AIM
Could you set out the lines below as a numbered list, leaving out any blank ones?

DATA LISTING

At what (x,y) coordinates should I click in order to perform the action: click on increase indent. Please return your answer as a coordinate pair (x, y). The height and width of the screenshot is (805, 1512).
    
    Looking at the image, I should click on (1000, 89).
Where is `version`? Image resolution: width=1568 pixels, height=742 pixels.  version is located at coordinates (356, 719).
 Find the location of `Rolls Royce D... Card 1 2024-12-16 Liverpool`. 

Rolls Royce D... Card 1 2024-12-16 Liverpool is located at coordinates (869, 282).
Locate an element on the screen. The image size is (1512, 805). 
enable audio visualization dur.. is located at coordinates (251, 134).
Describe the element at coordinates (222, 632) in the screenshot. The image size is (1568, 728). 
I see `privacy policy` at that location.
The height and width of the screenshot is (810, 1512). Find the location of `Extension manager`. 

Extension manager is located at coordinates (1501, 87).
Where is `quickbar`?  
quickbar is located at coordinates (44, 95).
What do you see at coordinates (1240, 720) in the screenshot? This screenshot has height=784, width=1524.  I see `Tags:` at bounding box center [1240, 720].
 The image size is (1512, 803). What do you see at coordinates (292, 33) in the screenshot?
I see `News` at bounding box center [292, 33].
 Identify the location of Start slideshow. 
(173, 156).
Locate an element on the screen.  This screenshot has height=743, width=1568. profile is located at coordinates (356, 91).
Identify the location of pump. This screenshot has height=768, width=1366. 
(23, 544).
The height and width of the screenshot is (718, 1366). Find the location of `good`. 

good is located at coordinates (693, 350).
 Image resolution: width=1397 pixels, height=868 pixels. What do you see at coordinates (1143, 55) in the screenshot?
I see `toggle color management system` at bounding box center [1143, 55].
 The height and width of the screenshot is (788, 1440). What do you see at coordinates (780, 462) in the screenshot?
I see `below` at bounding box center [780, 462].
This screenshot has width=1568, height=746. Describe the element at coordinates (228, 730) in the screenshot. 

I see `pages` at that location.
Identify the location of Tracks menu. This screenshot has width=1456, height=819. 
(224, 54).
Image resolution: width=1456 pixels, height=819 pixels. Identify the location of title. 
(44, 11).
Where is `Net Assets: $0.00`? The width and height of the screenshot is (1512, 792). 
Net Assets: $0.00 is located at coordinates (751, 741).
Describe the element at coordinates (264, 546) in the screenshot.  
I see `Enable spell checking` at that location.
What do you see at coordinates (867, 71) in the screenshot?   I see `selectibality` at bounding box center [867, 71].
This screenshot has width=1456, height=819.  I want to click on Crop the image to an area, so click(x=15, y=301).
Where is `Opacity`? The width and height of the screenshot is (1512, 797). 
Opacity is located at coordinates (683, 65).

RESPONSE TO THE EXERCISE
1. At what (x,y) coordinates should I click in order to perform the action: click on increase indent. Please return your answer as a coordinate pair (x, y). The height and width of the screenshot is (805, 1512).
2.     Looking at the image, I should click on (1000, 89).
3. Where is `version`? Image resolution: width=1568 pixels, height=742 pixels.  version is located at coordinates (356, 719).
4.  Find the location of `Rolls Royce D... Card 1 2024-12-16 Liverpool`. 
5. Rolls Royce D... Card 1 2024-12-16 Liverpool is located at coordinates (869, 282).
6. Locate an element on the screen. The image size is (1512, 805). 
7. enable audio visualization dur.. is located at coordinates (251, 134).
8. Describe the element at coordinates (222, 632) in the screenshot. The image size is (1568, 728). 
9. I see `privacy policy` at that location.
10. The height and width of the screenshot is (810, 1512). Find the location of `Extension manager`. 
11. Extension manager is located at coordinates (1501, 87).
12. Where is `quickbar`?  
13. quickbar is located at coordinates (44, 95).
14. What do you see at coordinates (1240, 720) in the screenshot? This screenshot has height=784, width=1524.  I see `Tags:` at bounding box center [1240, 720].
15.  The image size is (1512, 803). What do you see at coordinates (292, 33) in the screenshot?
16. I see `News` at bounding box center [292, 33].
17.  Identify the location of Start slideshow. 
18. (173, 156).
19. Locate an element on the screen.  This screenshot has height=743, width=1568. profile is located at coordinates (356, 91).
20. Identify the location of pump. This screenshot has height=768, width=1366. 
21. (23, 544).
22. The height and width of the screenshot is (718, 1366). Find the location of `good`. 
23. good is located at coordinates (693, 350).
24.  Image resolution: width=1397 pixels, height=868 pixels. What do you see at coordinates (1143, 55) in the screenshot?
25. I see `toggle color management system` at bounding box center [1143, 55].
26.  The height and width of the screenshot is (788, 1440). What do you see at coordinates (780, 462) in the screenshot?
27. I see `below` at bounding box center [780, 462].
28. This screenshot has width=1568, height=746. Describe the element at coordinates (228, 730) in the screenshot. 
29. I see `pages` at that location.
30. Identify the location of Tracks menu. This screenshot has width=1456, height=819. 
31. (224, 54).
32. Image resolution: width=1456 pixels, height=819 pixels. Identify the location of title. 
33. (44, 11).
34. Where is `Net Assets: $0.00`? The width and height of the screenshot is (1512, 792). 
35. Net Assets: $0.00 is located at coordinates (751, 741).
36. Describe the element at coordinates (264, 546) in the screenshot.  
37. I see `Enable spell checking` at that location.
38. What do you see at coordinates (867, 71) in the screenshot?   I see `selectibality` at bounding box center [867, 71].
39. This screenshot has width=1456, height=819.  I want to click on Crop the image to an area, so click(x=15, y=301).
40. Where is `Opacity`? The width and height of the screenshot is (1512, 797). 
41. Opacity is located at coordinates (683, 65).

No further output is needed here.